Dataset entries
=== Section Start ===

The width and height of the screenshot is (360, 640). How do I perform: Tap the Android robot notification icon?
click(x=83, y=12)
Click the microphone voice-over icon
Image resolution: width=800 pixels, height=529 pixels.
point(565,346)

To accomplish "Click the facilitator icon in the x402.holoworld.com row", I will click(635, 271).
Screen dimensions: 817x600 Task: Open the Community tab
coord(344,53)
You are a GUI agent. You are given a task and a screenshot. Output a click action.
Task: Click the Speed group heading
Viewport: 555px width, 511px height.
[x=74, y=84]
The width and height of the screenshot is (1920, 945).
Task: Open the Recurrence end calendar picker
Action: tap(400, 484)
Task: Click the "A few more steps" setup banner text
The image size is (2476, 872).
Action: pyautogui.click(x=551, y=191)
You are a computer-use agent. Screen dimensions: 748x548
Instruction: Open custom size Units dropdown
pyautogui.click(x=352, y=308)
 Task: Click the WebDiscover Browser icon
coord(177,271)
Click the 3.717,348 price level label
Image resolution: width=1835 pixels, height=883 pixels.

=== Section End ===

* [Directions for this task]: Go through the data and return every record exactly.

* [Result]:
The width and height of the screenshot is (360, 640). How do I perform: Tap the Android robot notification icon?
click(x=83, y=12)
Click the microphone voice-over icon
Image resolution: width=800 pixels, height=529 pixels.
point(565,346)

To accomplish "Click the facilitator icon in the x402.holoworld.com row", I will click(635, 271).
Screen dimensions: 817x600 Task: Open the Community tab
coord(344,53)
You are a GUI agent. You are given a task and a screenshot. Output a click action.
Task: Click the Speed group heading
Viewport: 555px width, 511px height.
[x=74, y=84]
The width and height of the screenshot is (1920, 945).
Task: Open the Recurrence end calendar picker
Action: tap(400, 484)
Task: Click the "A few more steps" setup banner text
The image size is (2476, 872).
Action: pyautogui.click(x=551, y=191)
You are a computer-use agent. Screen dimensions: 748x548
Instruction: Open custom size Units dropdown
pyautogui.click(x=352, y=308)
 Task: Click the WebDiscover Browser icon
coord(177,271)
Click the 3.717,348 price level label
Image resolution: width=1835 pixels, height=883 pixels.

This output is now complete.